Vetting a Potential Employer
Sadly, there are scammers out there hoping to capitalize on your desire to land a job. There are ways to educate yourself, though, so you do not fall victim to them. First, watch this 3-minute video about job scams offered by the Federal Trade Commission.
Research, research, research:
- Check out organizations before you apply. At GlassDoor, you can search millions of job listings and see company salaries, employee reviews, and inside connections for any company. Search for them on LinkedIn and, if they are traded on the stock exchange, a site like Reuters.
- Search for them on Ripoff Report to see if they have been reported by consumers. If they show up on the report, you probably should avoid them. The site also provides information on work-at-home scams, as well as a link to a .pdf detailing Career Services scams.
- Google the organization! It seems obvious, but it can be quite effective in getting a sense of the legitimacy of an organization.
- The Better Business Bureau can be a good resource if you are looking into a local company or non-profit that isn't widely known. Search by your zip code, and search for the company.
- Are you interested in working for not-for-profits? Go to GuideStar and CharityNavigator to vet organizations from a donor's viewpoint.
Familiarize yourself with job search scams:
- Recognizing the scams will help you avoid them.
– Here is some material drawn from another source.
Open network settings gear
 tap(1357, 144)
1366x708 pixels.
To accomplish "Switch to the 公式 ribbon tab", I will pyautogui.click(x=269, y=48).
To get a sense of the types of scams to watch out for, read advice from jobhunt.org and from craigslist.
- Check out the list of known emails and names associated with recent scams from MSU's Career Services.
- Check to make sure the recruiter's email is coming from a company domain and not a general email account. Look for verifiable contact information on the posting and cross check this information via a search engine or a site such as Superpages.com.
- Check the company domain registration using tools such as DomainTools.com and note how long the domain name has been registered. Do not trust if the domain name is a couple of days to a couple of months old or if it is private which means that there is no employer contact information to verify.
- If you have to pay any fees for "training" or purchase any product before you are hired, it's most likely a scam - Buyer beware.
Job search scams look very appealing, and even smart people can fall victim to them. The result can be loss of the money you do have, trouble with the IRS or other law enforcement agency, and identity theft when your SSN is provided to the fake "employer." Trust after you verify!